(YOUR GOAL) Reproduce the entire listing below, every line unchanged.
┌────────
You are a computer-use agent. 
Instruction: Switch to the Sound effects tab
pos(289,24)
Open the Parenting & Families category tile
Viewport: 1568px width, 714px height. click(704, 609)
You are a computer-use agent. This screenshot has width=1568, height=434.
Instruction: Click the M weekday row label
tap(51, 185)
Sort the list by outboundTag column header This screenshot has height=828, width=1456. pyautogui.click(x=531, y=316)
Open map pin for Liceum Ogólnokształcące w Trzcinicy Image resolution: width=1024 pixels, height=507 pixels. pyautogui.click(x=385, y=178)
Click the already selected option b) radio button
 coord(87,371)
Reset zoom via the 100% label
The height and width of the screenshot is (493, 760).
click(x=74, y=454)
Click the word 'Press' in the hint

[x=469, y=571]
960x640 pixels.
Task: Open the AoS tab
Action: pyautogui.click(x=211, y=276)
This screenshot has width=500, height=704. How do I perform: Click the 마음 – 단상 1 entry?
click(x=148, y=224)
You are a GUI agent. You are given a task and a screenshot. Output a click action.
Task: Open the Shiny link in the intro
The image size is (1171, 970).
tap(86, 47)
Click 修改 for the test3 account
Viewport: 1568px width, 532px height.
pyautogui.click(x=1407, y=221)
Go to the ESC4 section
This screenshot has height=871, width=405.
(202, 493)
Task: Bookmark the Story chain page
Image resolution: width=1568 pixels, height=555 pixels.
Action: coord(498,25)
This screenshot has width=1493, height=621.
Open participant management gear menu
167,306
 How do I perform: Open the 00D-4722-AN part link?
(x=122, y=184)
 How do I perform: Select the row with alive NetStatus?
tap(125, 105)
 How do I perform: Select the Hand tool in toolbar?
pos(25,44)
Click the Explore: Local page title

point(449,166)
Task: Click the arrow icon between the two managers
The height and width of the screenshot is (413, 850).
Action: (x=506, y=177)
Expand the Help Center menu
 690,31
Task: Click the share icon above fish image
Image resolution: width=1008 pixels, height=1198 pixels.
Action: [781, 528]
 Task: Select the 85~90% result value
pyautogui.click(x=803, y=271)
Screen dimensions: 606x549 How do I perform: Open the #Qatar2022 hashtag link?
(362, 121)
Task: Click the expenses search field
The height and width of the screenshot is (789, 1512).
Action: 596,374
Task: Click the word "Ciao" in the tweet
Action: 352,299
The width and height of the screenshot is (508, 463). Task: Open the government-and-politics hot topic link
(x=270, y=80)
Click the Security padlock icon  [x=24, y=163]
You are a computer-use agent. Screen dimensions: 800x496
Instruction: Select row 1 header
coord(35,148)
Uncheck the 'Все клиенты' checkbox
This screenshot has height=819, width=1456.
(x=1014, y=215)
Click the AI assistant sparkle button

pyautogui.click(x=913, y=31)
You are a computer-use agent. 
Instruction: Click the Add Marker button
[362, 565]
└────────
(FINISHED EXERCISE)
You are a computer-use agent. 
Instruction: Switch to the Sound effects tab
pos(289,24)
Open the Parenting & Families category tile
Viewport: 1568px width, 714px height. click(704, 609)
You are a computer-use agent. This screenshot has width=1568, height=434.
Instruction: Click the M weekday row label
tap(51, 185)
Sort the list by outboundTag column header This screenshot has height=828, width=1456. pyautogui.click(x=531, y=316)
Open map pin for Liceum Ogólnokształcące w Trzcinicy Image resolution: width=1024 pixels, height=507 pixels. pyautogui.click(x=385, y=178)
Click the already selected option b) radio button
 coord(87,371)
Reset zoom via the 100% label
The height and width of the screenshot is (493, 760).
click(x=74, y=454)
Click the word 'Press' in the hint

[x=469, y=571]
960x640 pixels.
Task: Open the AoS tab
Action: pyautogui.click(x=211, y=276)
This screenshot has width=500, height=704. How do I perform: Click the 마음 – 단상 1 entry?
click(x=148, y=224)
You are a GUI agent. You are given a task and a screenshot. Output a click action.
Task: Open the Shiny link in the intro
The image size is (1171, 970).
tap(86, 47)
Click 修改 for the test3 account
Viewport: 1568px width, 532px height.
pyautogui.click(x=1407, y=221)
Go to the ESC4 section
This screenshot has height=871, width=405.
(202, 493)
Task: Bookmark the Story chain page
Image resolution: width=1568 pixels, height=555 pixels.
Action: coord(498,25)
This screenshot has width=1493, height=621.
Open participant management gear menu
167,306
 How do I perform: Open the 00D-4722-AN part link?
(x=122, y=184)
 How do I perform: Select the row with alive NetStatus?
tap(125, 105)
 How do I perform: Select the Hand tool in toolbar?
pos(25,44)
Click the Explore: Local page title

point(449,166)
Task: Click the arrow icon between the two managers
The height and width of the screenshot is (413, 850).
Action: (x=506, y=177)
Expand the Help Center menu
 690,31
Task: Click the share icon above fish image
Image resolution: width=1008 pixels, height=1198 pixels.
Action: [781, 528]
 Task: Select the 85~90% result value
pyautogui.click(x=803, y=271)
Screen dimensions: 606x549 How do I perform: Open the #Qatar2022 hashtag link?
(362, 121)
Task: Click the expenses search field
The height and width of the screenshot is (789, 1512).
Action: 596,374
Task: Click the word "Ciao" in the tweet
Action: 352,299
The width and height of the screenshot is (508, 463). Task: Open the government-and-politics hot topic link
(x=270, y=80)
Click the Security padlock icon  [x=24, y=163]
You are a computer-use agent. Screen dimensions: 800x496
Instruction: Select row 1 header
coord(35,148)
Uncheck the 'Все клиенты' checkbox
This screenshot has height=819, width=1456.
(x=1014, y=215)
Click the AI assistant sparkle button

pyautogui.click(x=913, y=31)
You are a computer-use agent. 
Instruction: Click the Add Marker button
[362, 565]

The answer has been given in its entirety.